### Work to complete
Beneath this instruction is a block of data; output from it exactly the lines that run from the one containing "patna-escorts (27, 2446)" through the one containing "929 (97, 2337)", inclusive.

Stored data entries
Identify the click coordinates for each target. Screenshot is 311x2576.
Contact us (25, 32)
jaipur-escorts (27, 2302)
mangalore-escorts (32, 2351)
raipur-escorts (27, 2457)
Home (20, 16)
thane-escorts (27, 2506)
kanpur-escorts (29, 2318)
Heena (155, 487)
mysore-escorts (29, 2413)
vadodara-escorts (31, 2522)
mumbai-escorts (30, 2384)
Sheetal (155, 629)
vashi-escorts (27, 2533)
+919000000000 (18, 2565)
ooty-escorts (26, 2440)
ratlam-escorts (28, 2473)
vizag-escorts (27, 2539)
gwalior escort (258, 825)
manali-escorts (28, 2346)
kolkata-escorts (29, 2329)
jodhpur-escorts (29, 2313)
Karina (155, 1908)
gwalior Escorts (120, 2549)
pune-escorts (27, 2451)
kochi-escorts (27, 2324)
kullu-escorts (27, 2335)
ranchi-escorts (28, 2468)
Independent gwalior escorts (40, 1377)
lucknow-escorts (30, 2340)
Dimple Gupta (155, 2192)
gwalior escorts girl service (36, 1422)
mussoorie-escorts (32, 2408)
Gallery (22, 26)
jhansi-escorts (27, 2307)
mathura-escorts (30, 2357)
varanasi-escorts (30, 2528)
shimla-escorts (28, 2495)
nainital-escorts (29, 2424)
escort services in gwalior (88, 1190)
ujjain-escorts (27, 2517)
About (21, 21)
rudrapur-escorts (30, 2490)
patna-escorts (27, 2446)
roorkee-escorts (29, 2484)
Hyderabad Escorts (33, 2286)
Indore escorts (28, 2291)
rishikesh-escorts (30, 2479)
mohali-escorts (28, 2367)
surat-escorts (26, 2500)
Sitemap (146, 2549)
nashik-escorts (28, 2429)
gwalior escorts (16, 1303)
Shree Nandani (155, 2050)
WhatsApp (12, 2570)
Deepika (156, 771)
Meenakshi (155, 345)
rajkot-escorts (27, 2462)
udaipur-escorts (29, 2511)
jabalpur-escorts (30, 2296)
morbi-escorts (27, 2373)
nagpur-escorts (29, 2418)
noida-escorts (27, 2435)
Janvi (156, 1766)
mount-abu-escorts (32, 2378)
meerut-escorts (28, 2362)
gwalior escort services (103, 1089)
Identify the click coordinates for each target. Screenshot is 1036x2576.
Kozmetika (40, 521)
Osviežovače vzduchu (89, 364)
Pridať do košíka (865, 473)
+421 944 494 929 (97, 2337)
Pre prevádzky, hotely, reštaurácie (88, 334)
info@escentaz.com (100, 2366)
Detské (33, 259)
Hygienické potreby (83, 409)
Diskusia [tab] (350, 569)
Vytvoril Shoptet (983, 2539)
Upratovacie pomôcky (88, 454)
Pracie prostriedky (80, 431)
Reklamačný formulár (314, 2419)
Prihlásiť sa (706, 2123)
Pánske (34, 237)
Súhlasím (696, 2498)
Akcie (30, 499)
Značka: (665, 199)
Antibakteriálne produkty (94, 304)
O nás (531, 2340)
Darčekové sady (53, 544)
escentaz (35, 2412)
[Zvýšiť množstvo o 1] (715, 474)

### Answer to the exercise
patna-escorts (27, 2446)
roorkee-escorts (29, 2484)
Hyderabad Escorts (33, 2286)
Indore escorts (28, 2291)
rishikesh-escorts (30, 2479)
mohali-escorts (28, 2367)
surat-escorts (26, 2500)
Sitemap (146, 2549)
nashik-escorts (28, 2429)
gwalior escorts (16, 1303)
Shree Nandani (155, 2050)
WhatsApp (12, 2570)
Deepika (156, 771)
Meenakshi (155, 345)
rajkot-escorts (27, 2462)
udaipur-escorts (29, 2511)
jabalpur-escorts (30, 2296)
morbi-escorts (27, 2373)
nagpur-escorts (29, 2418)
noida-escorts (27, 2435)
Janvi (156, 1766)
mount-abu-escorts (32, 2378)
meerut-escorts (28, 2362)
gwalior escort services (103, 1089)
Identify the click coordinates for each target. Screenshot is 1036x2576.
Kozmetika (40, 521)
Osviežovače vzduchu (89, 364)
Pridať do košíka (865, 473)
+421 944 494 929 (97, 2337)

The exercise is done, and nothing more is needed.